C'est dans les années 70 que Marie a fait la rencontre fracassante de Serge Gainsbourg. Le provocant chanteur-compositeur se trouvait dans le Gard, près d'Uzès, pour réaliser son premier film “Je t'aime moi non plus”. Lors de cette rencontre éclair, l'homme à la tête de chou a été d'une grande courtoisie.
Dans quelles circonstances avez vous fait la connaissance de Serge Gainsbourg ?

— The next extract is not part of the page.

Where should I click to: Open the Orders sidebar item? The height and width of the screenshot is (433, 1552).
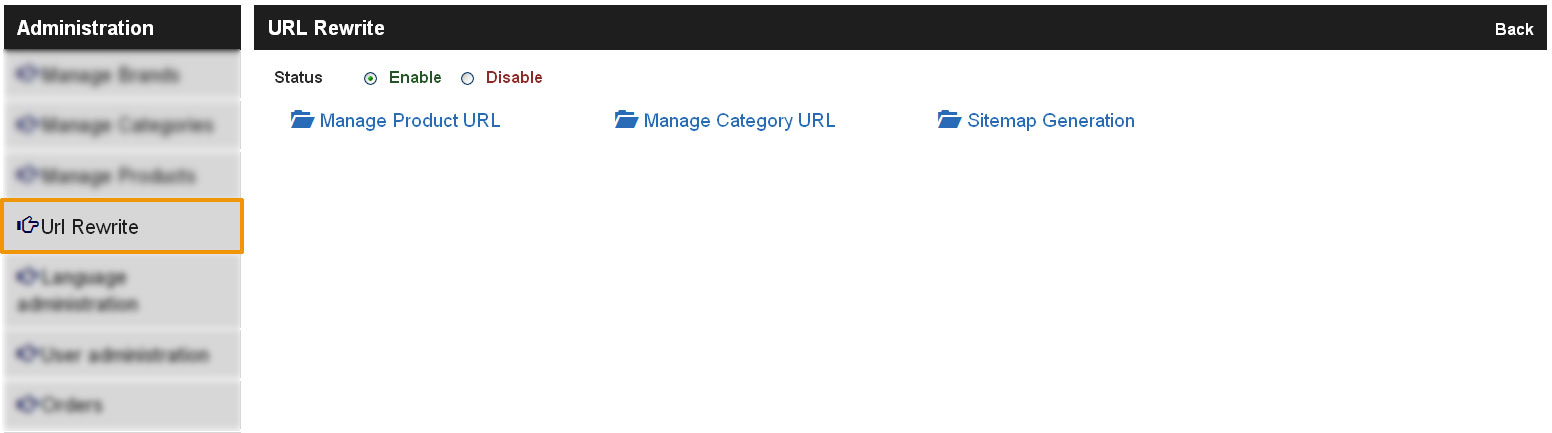coord(122,405)
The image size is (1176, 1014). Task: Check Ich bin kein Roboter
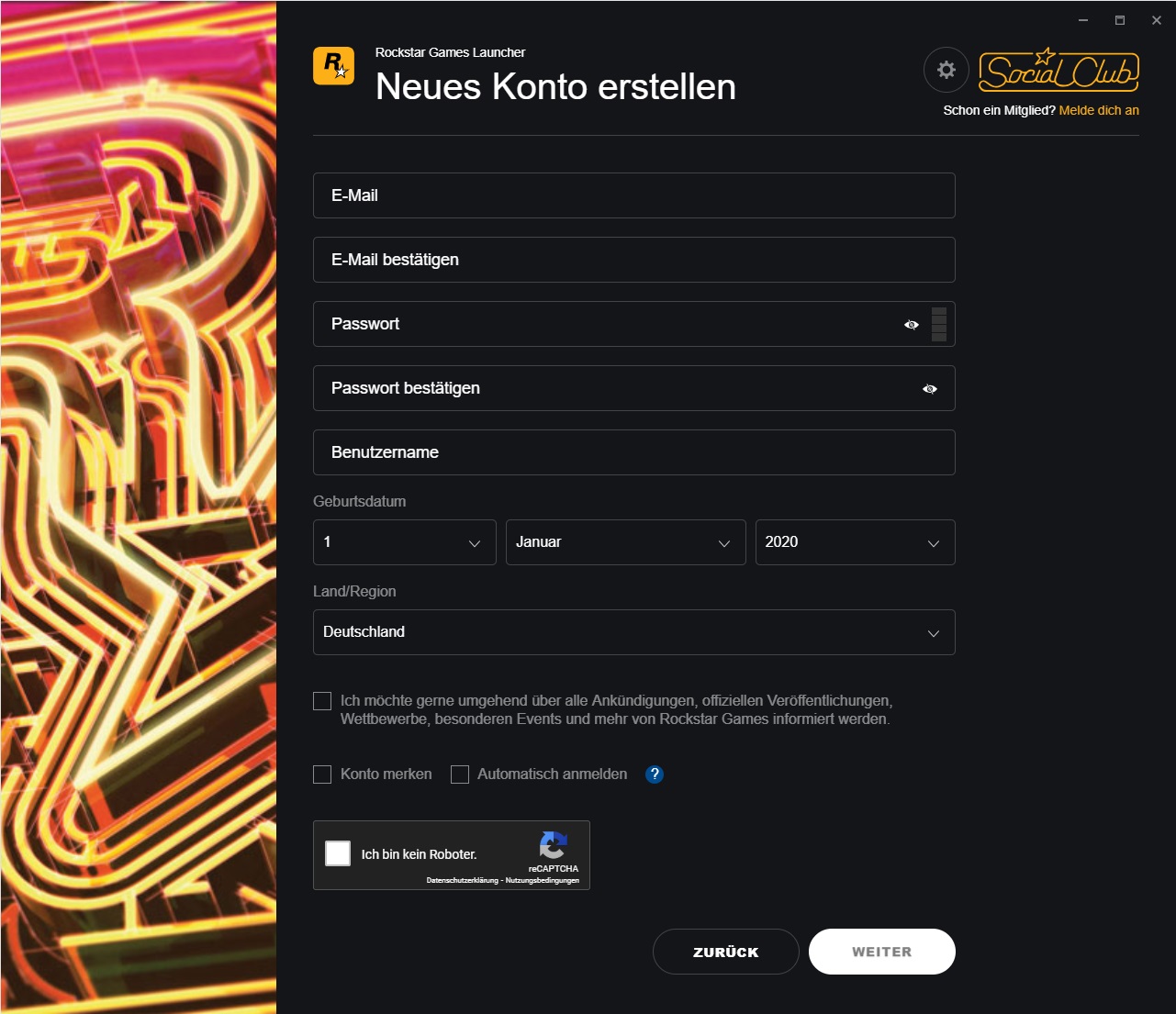coord(338,853)
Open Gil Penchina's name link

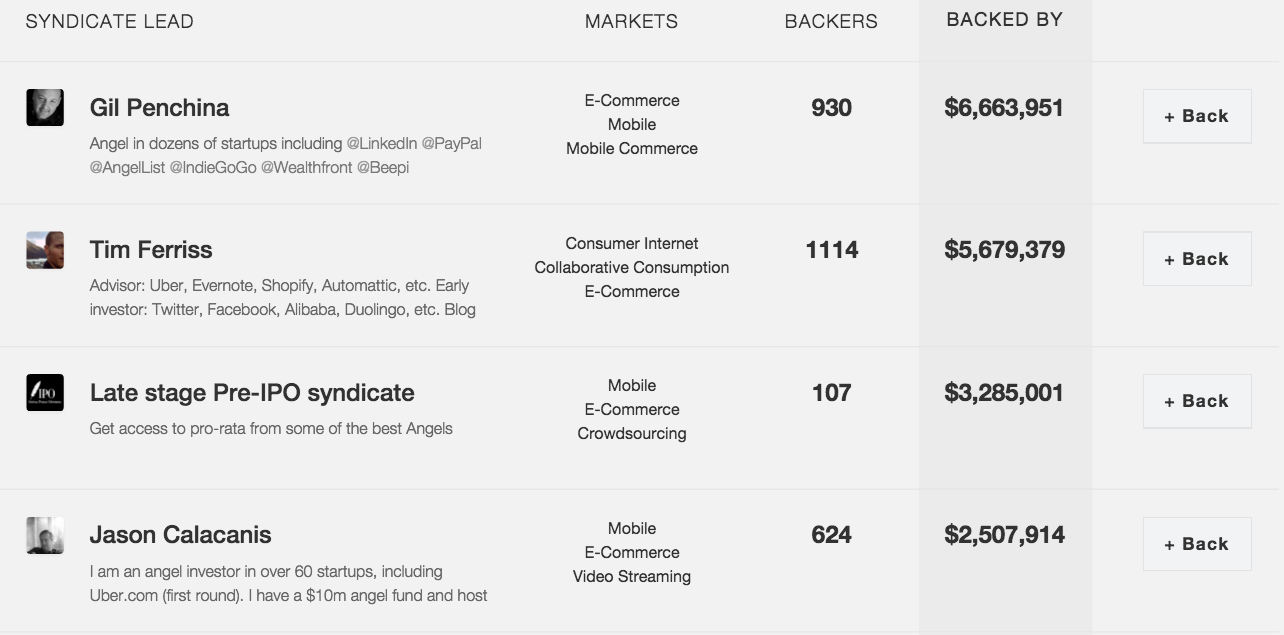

Marie : Ce fut une rencontre tout à fait inattendue. Cela devait être en 1974. Je venais d'avoir 30 ans, j'habitais la région de Nîmes et je conduisais une 2 CV grise. A l'époque, j'étais très tête en l'air, je voulais toujours faire trente-six choses à la fois. Un matin, je me suis rendue compte que j'avais oublié quelque chose chez moi et j'ai voulu faire un demi-tour sur la route. J'ai reculé sans regarder et j'ai accroché une voiture qui arrivait dans l'autre sens. Heureusement elle ne roulait pas très vite. Deux hommes en sont descendus et se sont approchés de mon véhicule. L'un d'eux était Serge Gainsbourg.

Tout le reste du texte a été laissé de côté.